When it comes to BO's Brooks says a trader HAS to use wide stops. Because he can experience deep PB's. For instance, in a bull BO that has say 2 or more large bars (especially if the bars are increasing in size) you can enter for any reason. Just get long. You don't have to wait for a specific setup. Assuming a trader entered long on that larger bull bar that broke out of the range (bar 14:00). The correct stop is at the bottom of the first BO bar. Why? Because 80% of BO's of a range, top or bottom, fail, and price goes back into the range within 5 bars or so.
However, once price stay above the range and there is a minor PB with the BO trend resuming (that is, in other words, a major high compared to other high's on the chart...i.e. a high showing more strength...i.e. the second or third leg of the BO appears strong after minor PB) then a trader can move his stop to just below the minor PB. But to do so he has to see some strength in that resumption of the BO. Otherwise, he needs to keep his SL below the first bar of the BO, in it's first leg.

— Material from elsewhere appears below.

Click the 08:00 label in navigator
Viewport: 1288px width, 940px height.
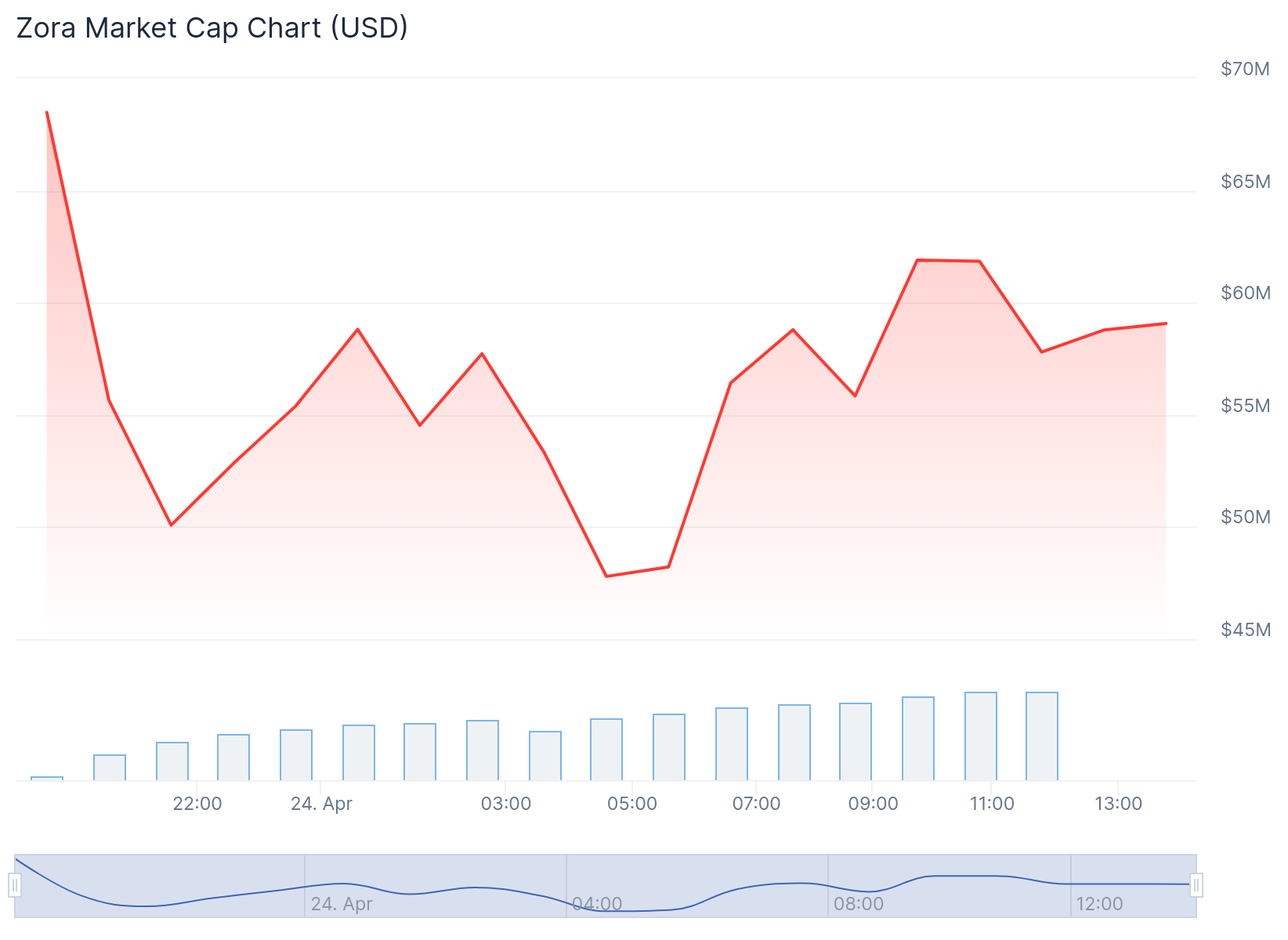[x=859, y=904]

Because, if he entered long on bar 14:00, kept a wide initial SL, and price goes back into the range for a bit, the odds favor another pop back up because the BO bar (14:00) will likely have a test of it's high and the trader (depending on where he entered on the 14:00 bar) may get out at BE, or a profitable scalp.

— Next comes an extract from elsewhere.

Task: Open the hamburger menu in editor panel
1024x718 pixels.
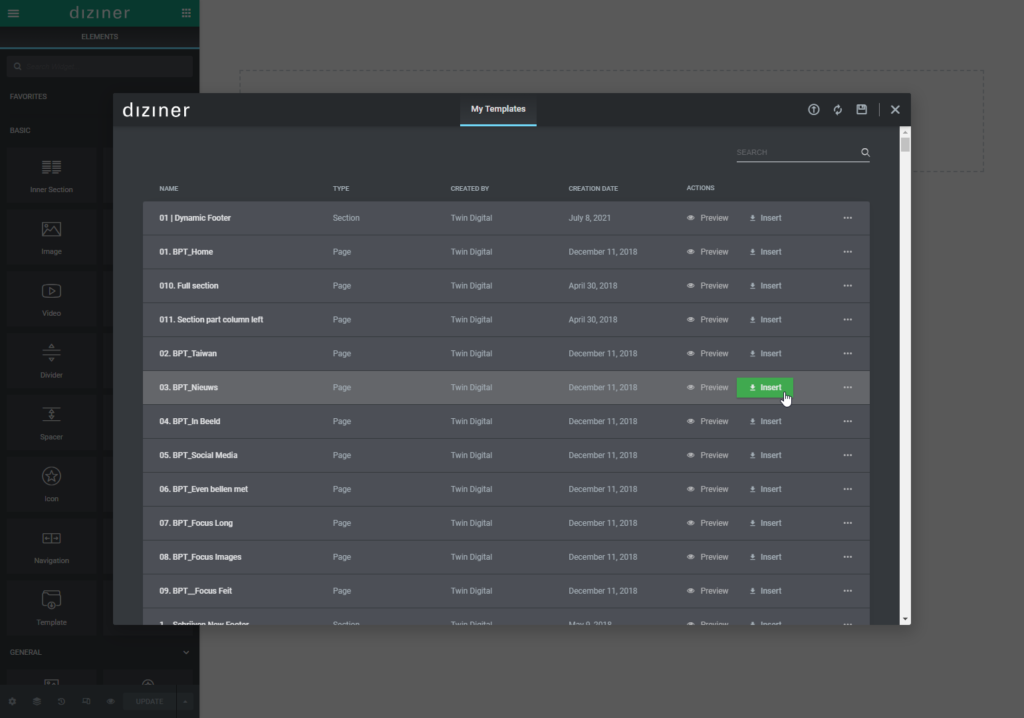Action: (13, 13)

The way you reduce risks in BO's where you have to use wide SL's is by reducing position size when using wide stops. If you trade BO's with small SL you are likely going to get whipped around all over the place because volatility has increased, which is the natural modus operandi of most all BO’s. Increased volatilty has to mean wider stops because both sides (institutional bulks and bears) are battling it out. Bulls want the BO to succeed and go higher. Bearish institutions are trying to make it fail. Both are pushing hard and pressing bets. One side will win. If the bulls then the bears give up and start running with the bulls. Like in Spain..LOL. In the 5 min chart below by bar 14:40 the bears have given up and the bar shows it. This a “give up” bar for the bears. If the bears win bulls give up and go back to TR strategies.
See, probability MUST be factored into any trade when intraday trading. It is a colossal mistake to just base trades on a reward to risk ratio basis.